### WHAT YOU NEED TO DO
Give the number of lines in the records below that hold "agent"; nothing else is needed.
▬▬▬▬▬▬▬▬▬▬
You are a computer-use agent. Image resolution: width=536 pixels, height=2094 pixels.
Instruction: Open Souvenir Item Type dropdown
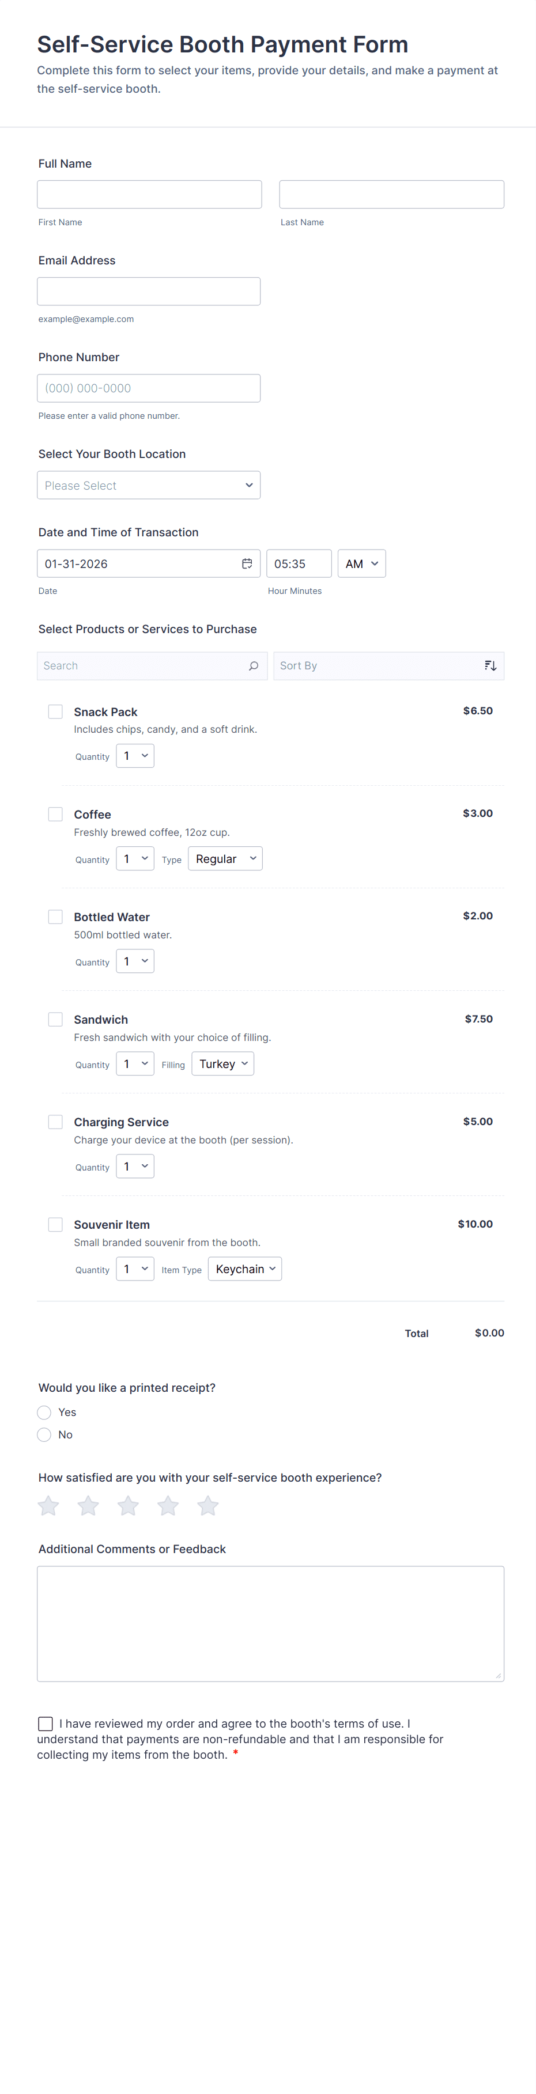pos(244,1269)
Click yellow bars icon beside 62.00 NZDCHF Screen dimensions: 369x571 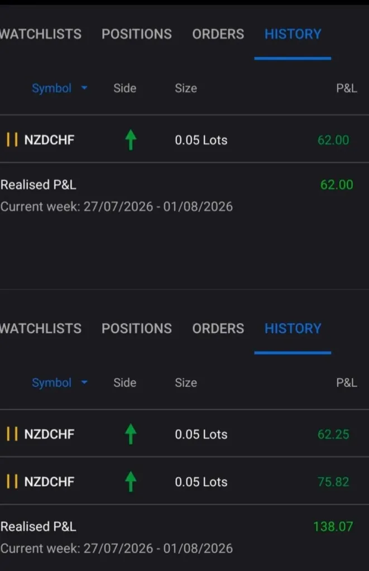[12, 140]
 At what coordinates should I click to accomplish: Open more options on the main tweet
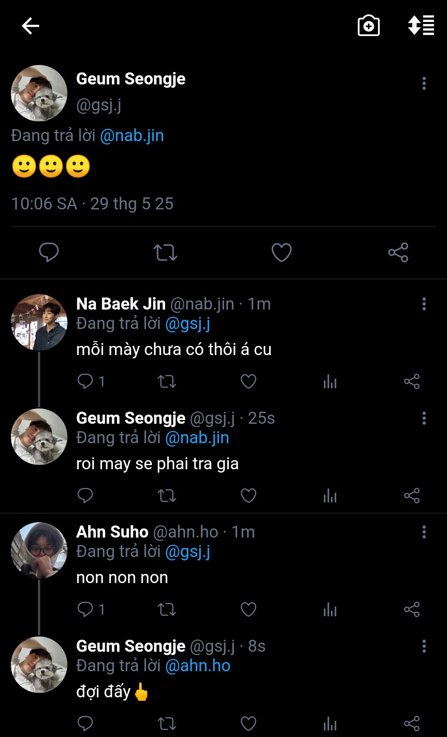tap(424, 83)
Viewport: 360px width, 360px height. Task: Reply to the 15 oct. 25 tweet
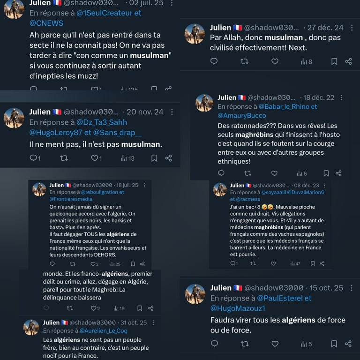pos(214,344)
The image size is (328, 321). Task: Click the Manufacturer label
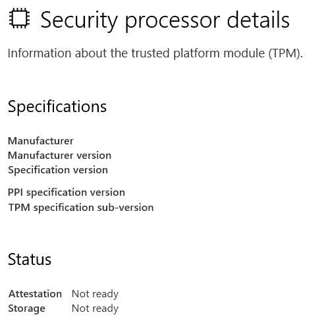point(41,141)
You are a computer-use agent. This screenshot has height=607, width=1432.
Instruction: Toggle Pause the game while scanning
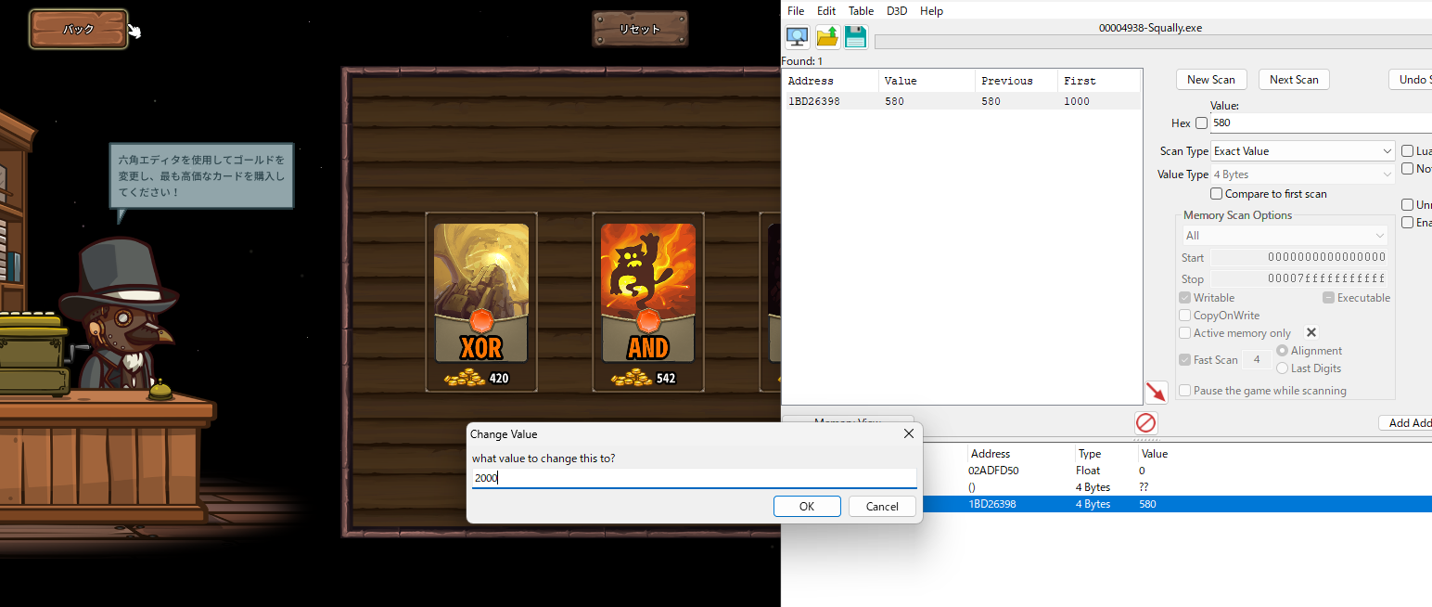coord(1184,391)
▬▬▬▬▬▬▬▬▬▬
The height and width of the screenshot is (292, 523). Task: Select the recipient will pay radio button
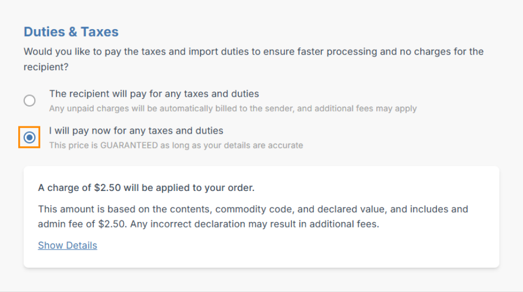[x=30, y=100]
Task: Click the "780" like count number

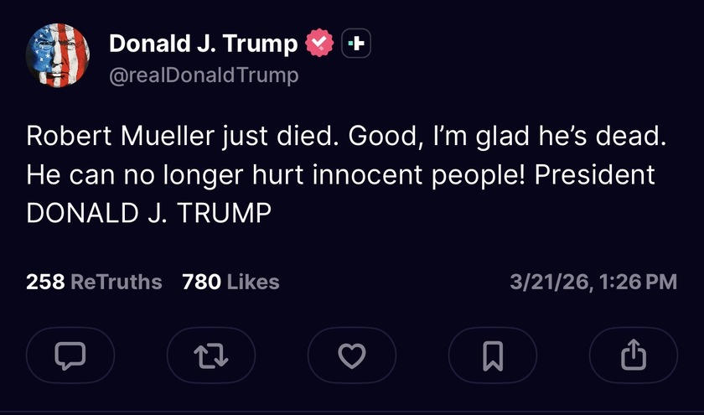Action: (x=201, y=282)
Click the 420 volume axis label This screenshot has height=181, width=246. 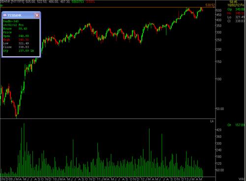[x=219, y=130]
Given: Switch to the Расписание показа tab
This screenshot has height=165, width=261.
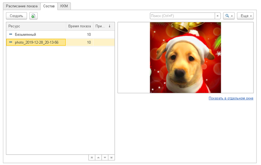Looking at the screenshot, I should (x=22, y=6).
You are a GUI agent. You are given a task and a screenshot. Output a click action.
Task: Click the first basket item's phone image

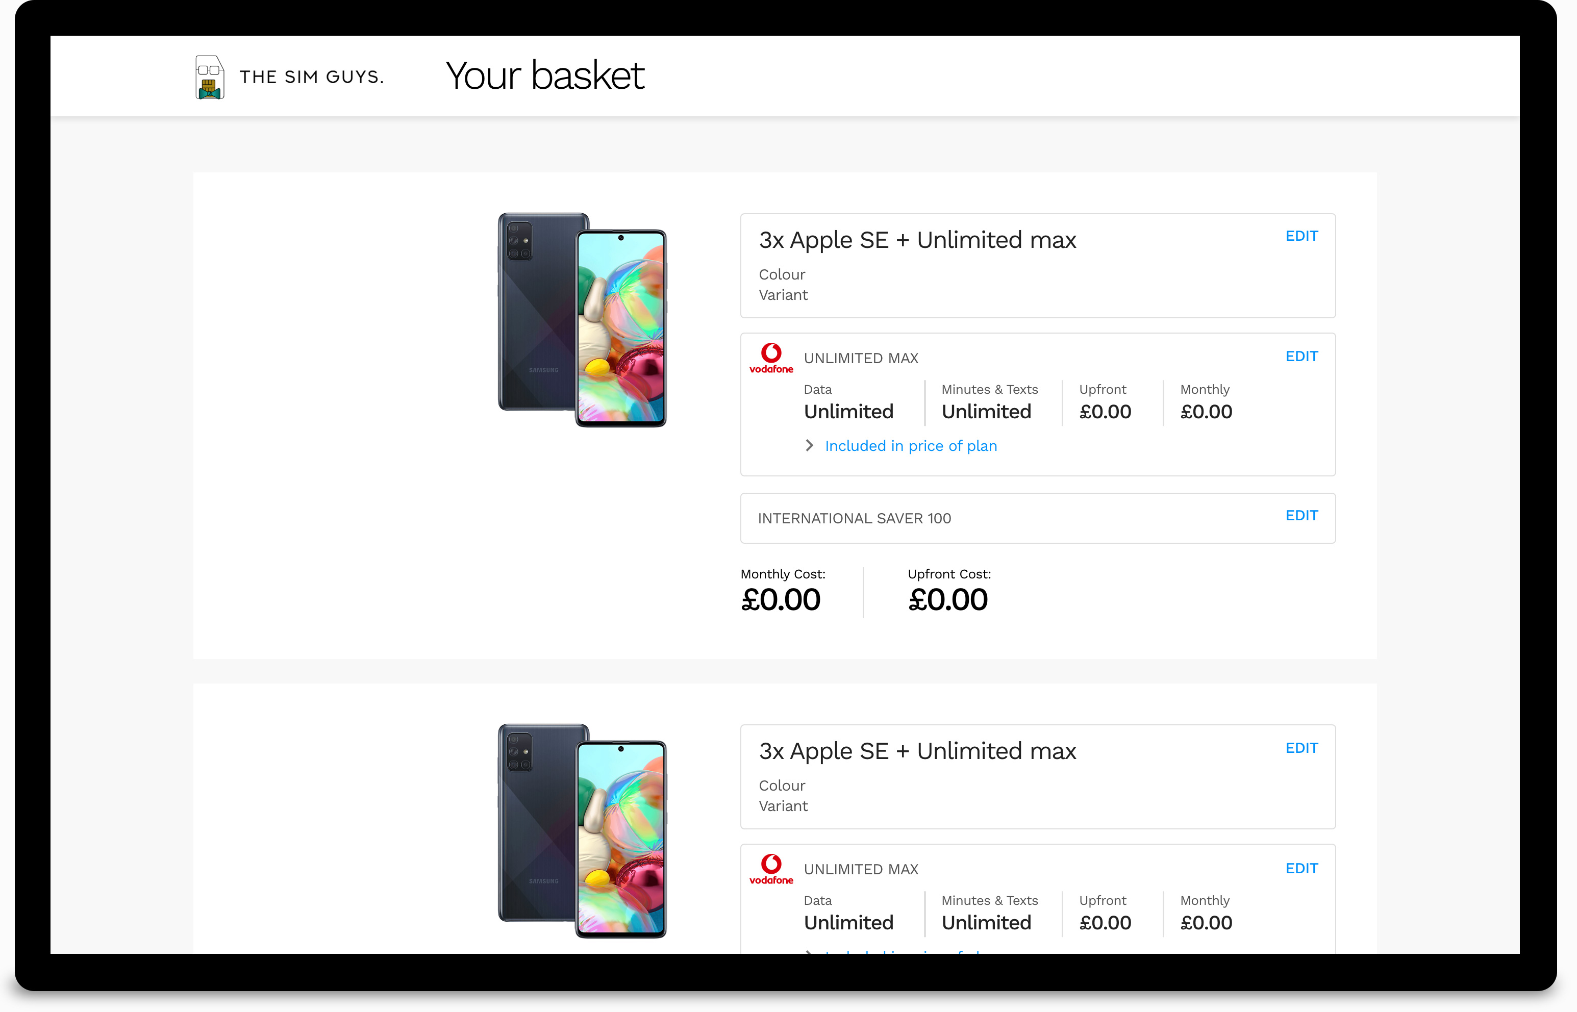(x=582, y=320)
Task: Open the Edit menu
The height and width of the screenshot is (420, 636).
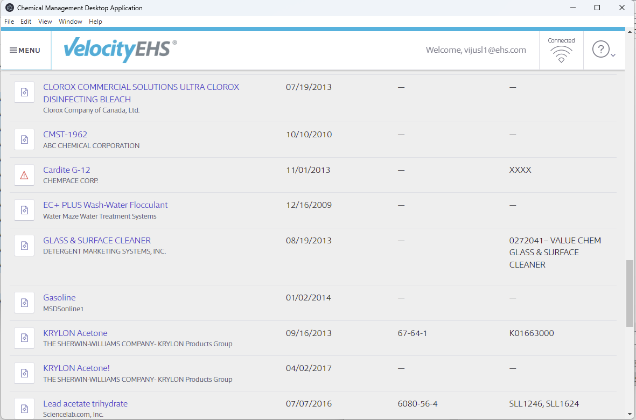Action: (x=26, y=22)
▬▬▬▬▬▬▬▬▬▬
### RESPONSE AREA
3